Although MurexAlice and I arrived on Sanibel Island a few days ago, our visit really did not truly begin until today when we did our first early morning, low tide shell collecting. We met up with another Trip Advisor friend, Winifred, and walked the Middle Gulf beaches from about 6 to 8 AM. It is just so pleasant being out in the early morning on the sand flats seeing all the sea life and watching the sunrise. As reported by others, there are now tens of thousands of living and dead sand dollars on the beaches. Most of them are about the size of a silver dollar or maybe even a little larger. For those of you who are numismatically challenged, that is about 1.5 to 2 inches in diameter.
As for what shells I found, here is a partial list. There were many live olives making trails and a few fresh dead ones that were available to take. I found one huge, live, true tulip, Fasciolaria tulipa, shellmuseum.org/shells/shelldetails.cfm?id=88 (which I threw back after admiring) and a bunch of dead, banded tulips, Fasciolaria hunteria, shellmuseum.org/shells/shelldetails.cfm?id=87 . Perhaps my most impressive finds were two Florida Horse Conchs, Triplofusus giganteus, shellmuseum.org/shells/shelldetails.cfm?id=87 , 7 & 10 inches in length, which were dead, but still in relatively good condition. I found two small, but nice Lace Murex, Chicoreus dilectus, shellmuseum.org/shells/shelldetails.cfm?id=71 and several Apple Murexes, shellmuseum.org/shells/shelldetails.cfm?id=72 . I also found a few Pitted Murexes, shellmuseum.org/shells/shelldetails.cfm?id=74 . I love those little shells. I also found a nice Colorful Moon Snail, shellmuseum.org/shells/shelldetails.cfm?id=38 and a few Shark Eyes, shellmuseum.org/shells/shelldetails.cfm?id=40 . I found three perfect Paper Fig Shells, shellmuseum.org/shells/shelldetails.cfm?id=56 . I found other shells, but that list should give you a pretty good idea of the shells that were on the beach.

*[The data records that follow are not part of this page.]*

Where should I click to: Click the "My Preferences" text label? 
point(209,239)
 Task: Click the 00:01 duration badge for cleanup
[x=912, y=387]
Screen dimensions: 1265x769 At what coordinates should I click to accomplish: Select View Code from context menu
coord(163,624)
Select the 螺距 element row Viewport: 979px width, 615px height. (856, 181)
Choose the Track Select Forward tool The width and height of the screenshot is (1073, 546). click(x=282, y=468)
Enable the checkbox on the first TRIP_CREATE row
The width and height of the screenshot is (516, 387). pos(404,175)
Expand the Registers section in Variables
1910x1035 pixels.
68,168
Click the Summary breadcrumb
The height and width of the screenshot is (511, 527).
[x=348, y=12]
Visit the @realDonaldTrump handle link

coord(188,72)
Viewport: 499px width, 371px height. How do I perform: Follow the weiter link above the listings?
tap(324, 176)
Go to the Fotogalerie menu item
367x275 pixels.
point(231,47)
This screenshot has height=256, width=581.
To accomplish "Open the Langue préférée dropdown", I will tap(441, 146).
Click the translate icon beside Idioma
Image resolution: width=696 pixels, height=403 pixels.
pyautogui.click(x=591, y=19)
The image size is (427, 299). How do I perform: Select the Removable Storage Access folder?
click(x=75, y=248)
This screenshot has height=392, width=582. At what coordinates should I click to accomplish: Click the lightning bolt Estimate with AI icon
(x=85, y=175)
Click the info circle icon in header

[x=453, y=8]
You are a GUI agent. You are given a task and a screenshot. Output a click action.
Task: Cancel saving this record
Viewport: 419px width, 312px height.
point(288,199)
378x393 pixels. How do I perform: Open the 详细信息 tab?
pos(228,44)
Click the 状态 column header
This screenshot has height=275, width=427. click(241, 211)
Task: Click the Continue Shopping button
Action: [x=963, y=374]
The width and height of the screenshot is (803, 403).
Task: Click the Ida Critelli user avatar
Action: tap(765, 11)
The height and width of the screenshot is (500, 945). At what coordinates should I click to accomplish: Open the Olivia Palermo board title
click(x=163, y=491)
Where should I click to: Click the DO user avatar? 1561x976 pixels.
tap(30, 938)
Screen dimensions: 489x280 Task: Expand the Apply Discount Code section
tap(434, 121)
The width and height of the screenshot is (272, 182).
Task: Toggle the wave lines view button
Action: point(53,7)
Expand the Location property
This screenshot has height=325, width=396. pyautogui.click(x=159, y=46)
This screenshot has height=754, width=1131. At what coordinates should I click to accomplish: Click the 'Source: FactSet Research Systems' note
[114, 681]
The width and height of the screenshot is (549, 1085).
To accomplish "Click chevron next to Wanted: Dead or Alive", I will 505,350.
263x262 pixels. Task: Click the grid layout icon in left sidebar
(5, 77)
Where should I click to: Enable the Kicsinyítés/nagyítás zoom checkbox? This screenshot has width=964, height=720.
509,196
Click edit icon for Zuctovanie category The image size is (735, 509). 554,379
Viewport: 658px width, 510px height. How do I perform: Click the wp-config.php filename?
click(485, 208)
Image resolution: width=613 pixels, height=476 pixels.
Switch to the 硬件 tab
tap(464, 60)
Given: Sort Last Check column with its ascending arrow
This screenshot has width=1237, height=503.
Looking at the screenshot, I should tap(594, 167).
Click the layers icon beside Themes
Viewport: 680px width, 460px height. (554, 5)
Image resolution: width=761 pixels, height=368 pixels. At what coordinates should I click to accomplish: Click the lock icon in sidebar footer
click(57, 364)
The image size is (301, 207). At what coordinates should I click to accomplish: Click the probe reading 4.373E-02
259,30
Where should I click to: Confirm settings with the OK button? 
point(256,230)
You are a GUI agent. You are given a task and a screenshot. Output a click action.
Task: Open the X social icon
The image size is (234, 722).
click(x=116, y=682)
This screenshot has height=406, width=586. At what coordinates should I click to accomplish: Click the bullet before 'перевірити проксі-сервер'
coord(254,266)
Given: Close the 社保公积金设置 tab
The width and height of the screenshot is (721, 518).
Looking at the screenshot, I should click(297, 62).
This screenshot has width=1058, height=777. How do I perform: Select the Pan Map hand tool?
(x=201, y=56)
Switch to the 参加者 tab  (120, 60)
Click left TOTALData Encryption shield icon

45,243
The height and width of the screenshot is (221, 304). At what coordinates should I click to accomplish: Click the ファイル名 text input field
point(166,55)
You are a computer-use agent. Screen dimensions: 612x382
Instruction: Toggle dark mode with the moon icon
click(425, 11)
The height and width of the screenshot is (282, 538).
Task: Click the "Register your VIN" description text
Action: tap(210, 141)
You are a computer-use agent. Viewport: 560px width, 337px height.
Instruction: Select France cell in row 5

A few more comments may be helpful. I found the two (relatively) large Florida Horse Conchs in a tide pool between the beach and the first sand bar in only 4-6 inches of water at about 7AM, long after sunrise. They were only 5-6 feet from the beach, in a location where many shell collectors had already passed near them but had not collected them. So, why were these two Horse Conchs still available for me to collect when so many others could have done so? I cannot be sure of the answer, but here is my best guess. These two nice shells were in among a large group/cluster of dead Stiff/rigid Pen Shells, Atrina rigida, shellmuseum.org/shells/shelldetails.cfm?id=56 . The Horse Conchs are relatively dark and the Pen Shells are relatively dark. If people casually looked at the Pen Shells, they could not see the two Horse Conchs in their midst and apparently did not wade into the tide pool to inspect further the cluster of Pen Shells. For those of you interested in collecting shells, those clusters of Pen Shells can hold some real treasures, but you have to inspect them more closely. Frequently between the Pen shells there can be dead cones (Alphabet and Florida) and also Murexes (Lace & Apple), among other interesting shells.
The winds are up, and the temperature & humidity are down. The next several days should be an excellent time to collect seashells on and around Sanibel Island. More later.